▸ **CHALLENGE 1**:
Can you put every line of the listing that follows the Ivy closures excerpt into a JSON list of strings, with one string per line and blank lines left out?

───── SOURCE EXCERPT ─────

When functions are treated as data, they are always passed around as

closures.  A closure has the address of the code for the function and a

reference to its environment- the object which was the activation record at

the time when the function was defined.  This object will become the next

outer scope of the function (it's activation record's mom) when the function

is called.



The environment part of a closure value can be replaced in various ways. 

There is an operator to do this directly:



	modified = original::new_environment



Also, when a closure is retrieved from an object with a member called *mom* via dot

notation, the object will replace the environment part of the closure:



	->x=10

	->fn p() print(x)

	->a=[`mom=this, `x=20, `p=p]

	->p()

	10

	->a.p()

	20



This feature allows for object-oriented programming in Ivy.

─────

▸ **CHALLENGE 2**:
Could you transcribe the passage of the Ivy closures excerpt starting with "outer scope of" and going on through "in various ways."?

───── SUPPLIED DATA ─────

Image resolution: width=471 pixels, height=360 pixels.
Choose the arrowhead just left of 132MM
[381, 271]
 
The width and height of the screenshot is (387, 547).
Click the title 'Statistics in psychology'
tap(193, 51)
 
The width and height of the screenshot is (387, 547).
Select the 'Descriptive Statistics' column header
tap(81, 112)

─────

▸ **FINISHED ANSWER 1**:
[
  "Image resolution: width=471 pixels, height=360 pixels.",
  "Choose the arrowhead just left of 132MM",
  "[381, 271]",
  "The width and height of the screenshot is (387, 547).",
  "Click the title 'Statistics in psychology'",
  "tap(193, 51)",
  "The width and height of the screenshot is (387, 547).",
  "Select the 'Descriptive Statistics' column header",
  "tap(81, 112)"
]

▸ **FINISHED ANSWER 2**:
outer scope of the function (it's activation record's mom) when the function

is called.



The environment part of a closure value can be replaced in various ways.